Activity. Using the data below, work out how many of its lines contain "computer", and give that number with nothing added.

Information.
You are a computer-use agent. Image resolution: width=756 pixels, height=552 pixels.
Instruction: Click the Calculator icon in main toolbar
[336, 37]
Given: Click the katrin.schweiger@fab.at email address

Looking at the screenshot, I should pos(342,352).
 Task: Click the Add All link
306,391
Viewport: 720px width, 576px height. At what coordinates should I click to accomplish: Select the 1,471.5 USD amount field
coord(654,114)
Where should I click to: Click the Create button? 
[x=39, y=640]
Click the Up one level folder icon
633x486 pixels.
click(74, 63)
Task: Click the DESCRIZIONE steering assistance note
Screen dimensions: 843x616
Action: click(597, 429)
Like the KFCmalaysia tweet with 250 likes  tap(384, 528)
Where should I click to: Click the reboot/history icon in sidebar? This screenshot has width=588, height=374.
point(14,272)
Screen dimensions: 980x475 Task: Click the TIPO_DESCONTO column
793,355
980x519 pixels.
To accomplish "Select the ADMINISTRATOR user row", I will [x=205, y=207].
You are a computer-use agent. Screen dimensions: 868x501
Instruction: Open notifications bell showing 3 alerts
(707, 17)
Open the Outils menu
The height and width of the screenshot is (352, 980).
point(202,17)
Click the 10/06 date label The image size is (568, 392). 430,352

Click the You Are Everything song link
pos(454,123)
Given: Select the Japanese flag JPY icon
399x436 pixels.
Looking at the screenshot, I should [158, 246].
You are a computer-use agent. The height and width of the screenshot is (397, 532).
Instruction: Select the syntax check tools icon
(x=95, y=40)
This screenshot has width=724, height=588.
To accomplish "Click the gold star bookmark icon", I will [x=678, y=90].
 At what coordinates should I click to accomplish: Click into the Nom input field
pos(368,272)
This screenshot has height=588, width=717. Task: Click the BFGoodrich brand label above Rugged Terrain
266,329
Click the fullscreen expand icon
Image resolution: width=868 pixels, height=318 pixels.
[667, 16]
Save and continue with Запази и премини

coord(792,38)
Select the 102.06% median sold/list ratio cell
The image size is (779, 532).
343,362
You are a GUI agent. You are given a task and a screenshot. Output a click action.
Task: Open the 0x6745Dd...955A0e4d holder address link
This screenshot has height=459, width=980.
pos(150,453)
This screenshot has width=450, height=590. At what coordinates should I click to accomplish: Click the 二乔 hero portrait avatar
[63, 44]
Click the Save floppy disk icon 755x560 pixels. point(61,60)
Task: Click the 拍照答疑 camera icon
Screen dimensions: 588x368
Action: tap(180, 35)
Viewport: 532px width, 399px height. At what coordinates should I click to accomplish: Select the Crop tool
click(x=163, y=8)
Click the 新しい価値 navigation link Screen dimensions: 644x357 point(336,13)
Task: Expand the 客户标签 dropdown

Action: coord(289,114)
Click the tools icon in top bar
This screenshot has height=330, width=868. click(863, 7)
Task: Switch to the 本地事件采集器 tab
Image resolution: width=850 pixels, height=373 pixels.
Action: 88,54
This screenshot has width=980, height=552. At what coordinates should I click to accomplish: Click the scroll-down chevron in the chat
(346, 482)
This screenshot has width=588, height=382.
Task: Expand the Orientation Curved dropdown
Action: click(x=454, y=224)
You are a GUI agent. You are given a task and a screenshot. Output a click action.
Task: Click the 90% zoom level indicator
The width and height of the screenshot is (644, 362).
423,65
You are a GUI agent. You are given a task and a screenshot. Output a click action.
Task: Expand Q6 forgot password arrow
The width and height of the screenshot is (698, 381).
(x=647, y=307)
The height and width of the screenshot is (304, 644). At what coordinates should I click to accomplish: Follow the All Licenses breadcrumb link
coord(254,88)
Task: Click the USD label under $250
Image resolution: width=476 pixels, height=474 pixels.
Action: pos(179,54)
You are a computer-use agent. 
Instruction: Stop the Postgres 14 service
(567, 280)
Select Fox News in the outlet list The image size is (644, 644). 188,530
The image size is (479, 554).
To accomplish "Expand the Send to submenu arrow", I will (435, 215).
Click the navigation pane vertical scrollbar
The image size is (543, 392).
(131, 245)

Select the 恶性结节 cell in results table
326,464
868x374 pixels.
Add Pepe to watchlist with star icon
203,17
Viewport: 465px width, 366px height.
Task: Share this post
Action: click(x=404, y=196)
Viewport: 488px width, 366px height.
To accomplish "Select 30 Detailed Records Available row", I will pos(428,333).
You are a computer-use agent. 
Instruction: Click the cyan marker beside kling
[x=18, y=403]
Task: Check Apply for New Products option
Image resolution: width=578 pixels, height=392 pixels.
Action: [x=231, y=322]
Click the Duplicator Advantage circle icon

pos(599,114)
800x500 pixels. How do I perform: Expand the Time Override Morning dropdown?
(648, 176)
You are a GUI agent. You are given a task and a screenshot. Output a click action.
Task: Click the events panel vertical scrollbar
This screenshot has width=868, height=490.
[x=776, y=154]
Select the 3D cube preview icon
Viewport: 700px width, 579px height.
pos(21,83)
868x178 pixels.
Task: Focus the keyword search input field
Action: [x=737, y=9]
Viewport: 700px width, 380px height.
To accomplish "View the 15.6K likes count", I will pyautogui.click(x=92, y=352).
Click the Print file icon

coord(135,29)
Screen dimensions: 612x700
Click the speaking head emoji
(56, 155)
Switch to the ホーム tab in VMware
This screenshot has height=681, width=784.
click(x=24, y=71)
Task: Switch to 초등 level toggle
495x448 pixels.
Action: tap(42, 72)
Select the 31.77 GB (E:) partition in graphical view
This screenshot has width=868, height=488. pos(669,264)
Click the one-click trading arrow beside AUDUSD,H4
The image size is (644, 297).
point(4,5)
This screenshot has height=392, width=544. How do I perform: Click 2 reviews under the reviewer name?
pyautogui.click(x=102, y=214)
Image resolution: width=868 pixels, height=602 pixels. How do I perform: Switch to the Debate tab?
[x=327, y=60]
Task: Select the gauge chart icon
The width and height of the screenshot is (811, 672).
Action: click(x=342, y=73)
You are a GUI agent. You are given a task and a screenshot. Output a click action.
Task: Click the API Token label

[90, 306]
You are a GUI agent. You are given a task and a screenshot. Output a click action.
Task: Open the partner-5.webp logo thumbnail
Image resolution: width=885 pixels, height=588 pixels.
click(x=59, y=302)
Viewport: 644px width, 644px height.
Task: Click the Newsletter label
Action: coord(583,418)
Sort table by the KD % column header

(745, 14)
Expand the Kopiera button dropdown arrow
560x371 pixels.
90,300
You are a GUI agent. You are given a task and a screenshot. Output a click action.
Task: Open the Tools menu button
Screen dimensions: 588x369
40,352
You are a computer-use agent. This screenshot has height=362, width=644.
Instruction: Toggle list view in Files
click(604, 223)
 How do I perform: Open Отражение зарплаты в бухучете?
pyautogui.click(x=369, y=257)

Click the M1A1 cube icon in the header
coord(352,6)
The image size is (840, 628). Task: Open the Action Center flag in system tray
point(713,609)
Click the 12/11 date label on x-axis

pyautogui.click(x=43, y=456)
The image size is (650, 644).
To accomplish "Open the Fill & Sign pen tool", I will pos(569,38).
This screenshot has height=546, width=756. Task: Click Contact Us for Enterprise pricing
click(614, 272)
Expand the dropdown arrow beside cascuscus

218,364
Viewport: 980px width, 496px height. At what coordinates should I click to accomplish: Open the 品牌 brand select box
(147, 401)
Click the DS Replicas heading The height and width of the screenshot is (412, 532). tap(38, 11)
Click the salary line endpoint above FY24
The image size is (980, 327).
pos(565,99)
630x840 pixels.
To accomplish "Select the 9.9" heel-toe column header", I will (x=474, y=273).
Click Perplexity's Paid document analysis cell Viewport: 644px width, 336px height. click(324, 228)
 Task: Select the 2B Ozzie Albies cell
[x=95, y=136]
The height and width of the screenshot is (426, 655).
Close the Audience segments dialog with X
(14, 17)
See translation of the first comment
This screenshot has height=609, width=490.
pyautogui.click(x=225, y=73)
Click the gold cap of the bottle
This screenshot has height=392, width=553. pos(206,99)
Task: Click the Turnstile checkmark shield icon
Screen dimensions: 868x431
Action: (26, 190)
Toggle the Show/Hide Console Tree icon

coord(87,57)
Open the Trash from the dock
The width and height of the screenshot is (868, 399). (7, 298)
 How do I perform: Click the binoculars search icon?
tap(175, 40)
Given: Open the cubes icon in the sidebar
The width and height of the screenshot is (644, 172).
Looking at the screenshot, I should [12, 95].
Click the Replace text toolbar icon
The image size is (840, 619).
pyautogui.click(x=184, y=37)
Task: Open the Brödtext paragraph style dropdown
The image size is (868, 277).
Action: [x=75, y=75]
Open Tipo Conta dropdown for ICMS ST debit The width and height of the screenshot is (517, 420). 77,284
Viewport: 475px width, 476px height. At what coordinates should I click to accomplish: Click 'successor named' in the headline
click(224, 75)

Solution to the exercise. 6